__Required actions__
1. In the text on annulment in Tennessee, what age makes a marriage open to annulment under the one statutory ground?
2. In the Tennessee annulment text, which passage results from taking everything between "1) Prior existing" and "license, ceremony, etc.", inclusive, and swapping "State law" for "Tennessee law"?
3. Carry on the text about annulment in Tennessee from where it stops.

__Text excerpt__
◇ ◇ ◇
The answer depends upon whether you have grounds for an annulment. Those grounds have nothing to do with the length of the marriage. If a marriage is annulled, it means that because of some defect, no valid marriage ever occurred between the parties. There is one ground for annulment in Tennessee law. If either of the parties is under the age of 16 years, the marriage may be annulled by one of the parties or by any interested person acting on his or her behalf. (T.C.A. 36-3-105.) Otherwise, annulment is based upon equity, and the Chancery Court has inherent jurisdiction. The grounds upon which Chancery Court could declare a marriage to be annulled are the following: 

1) Prior existing marriage. State law requires that a party be married to only one person.

2) Violation of statute. Parties must follow the mandatory provisions of the Marriage Act set forth in T.C.A. 36-3-306 pertaining to a marriage license, ceremony, etc.
◇ ◇ ◇
__Raw data__
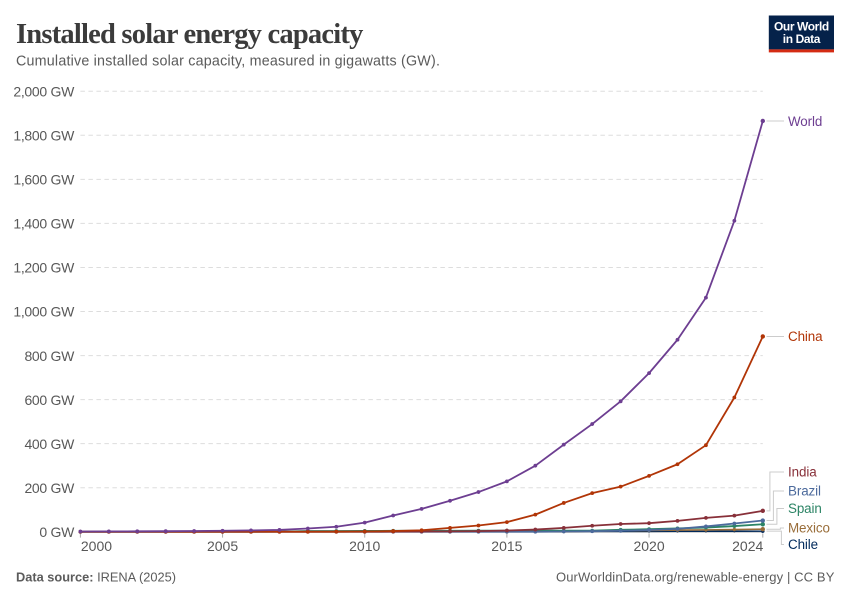 The image size is (850, 605). I want to click on svg-text: 400 GW, so click(50, 444).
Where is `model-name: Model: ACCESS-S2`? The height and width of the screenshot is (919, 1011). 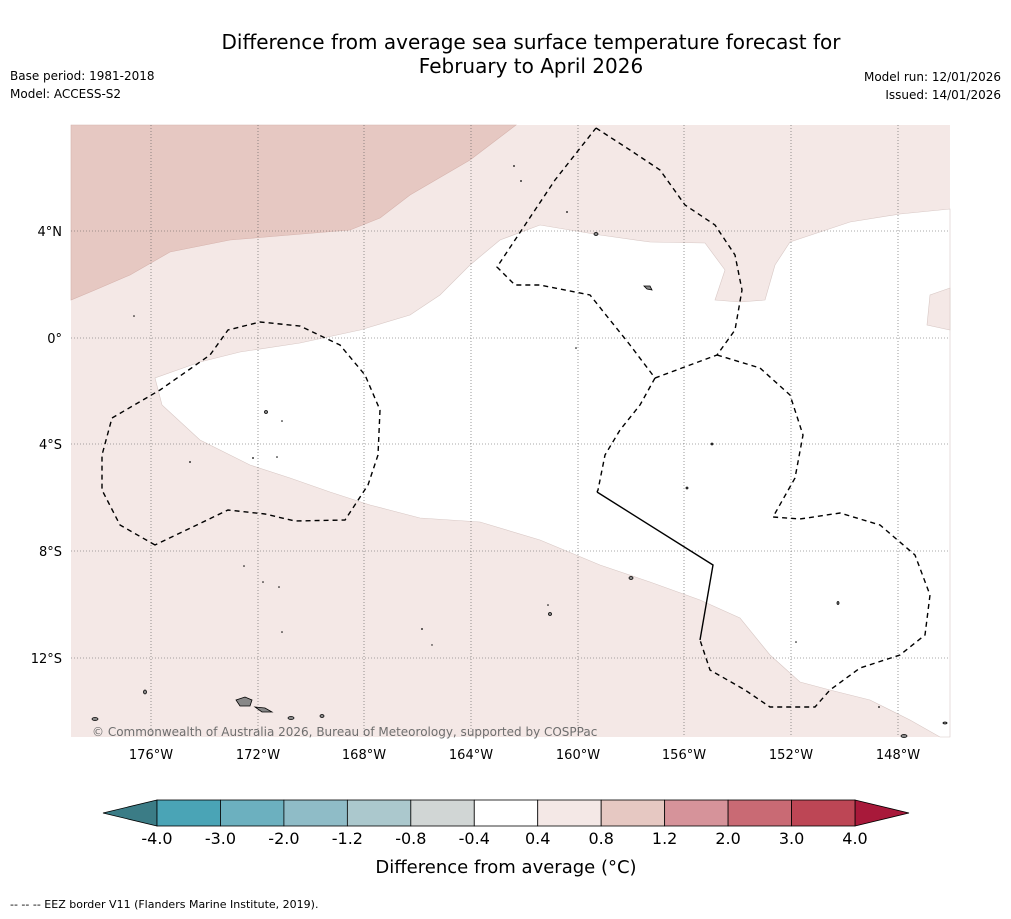 model-name: Model: ACCESS-S2 is located at coordinates (66, 94).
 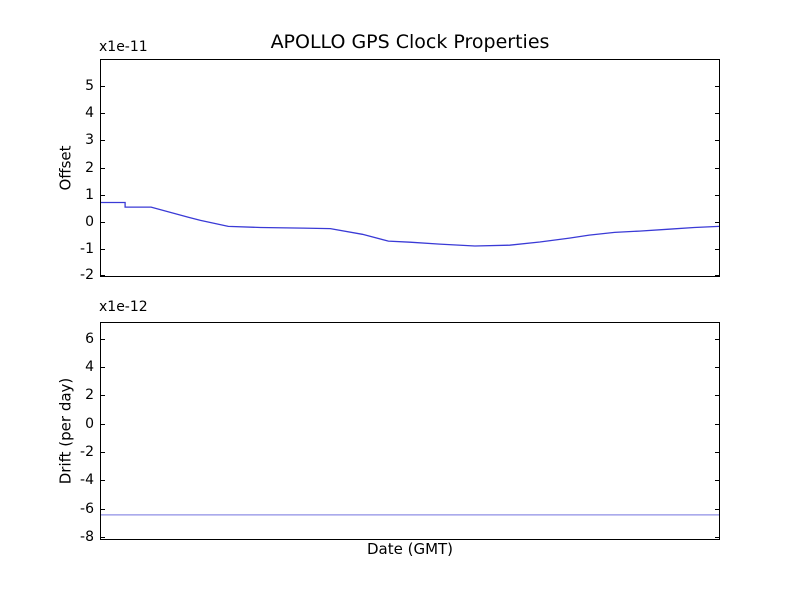 I want to click on drift-line-chart, so click(x=410, y=515).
◇ ◇ ◇
__Your written answers__
1. Either party being under the age of 16 years.

2.
1) Prior existing marriage. Tennessee law requires that a party be married to only one person.

2) Violation of statute. Parties must follow the mandatory provisions of the Marriage Act set forth in T.C.A. 36-3-306 pertaining to a marriage license, ceremony, etc.

3.
3) Denial of Marital Rights. Parties must consummate the marriage and cohabitate unless otherwise agreed between the parties. One party may not have a secret intention to create a sham with the marriage.

4) Mental Capacity. Both parties must be able to form the requisite intent to consent to the marriage.

5) Impotency. This is defined as the inability to consummate the marriage which existed prior to the marriage and which is permanent, incurable, or the party refuses to submit to treatment.

6) Duress. This is coercion which renders the party incapable of freely consenting to the marriage. It may be by force, restraint or threat.

7) Fraud. The fraud must have been calculated to induce the marriage, and the innocent party must have relied upon such inducement.

If you believe you have grounds for annulment, it is important to speak with an attorney who can examine the facts of your case and determine if an annulment is appropriate in your situation.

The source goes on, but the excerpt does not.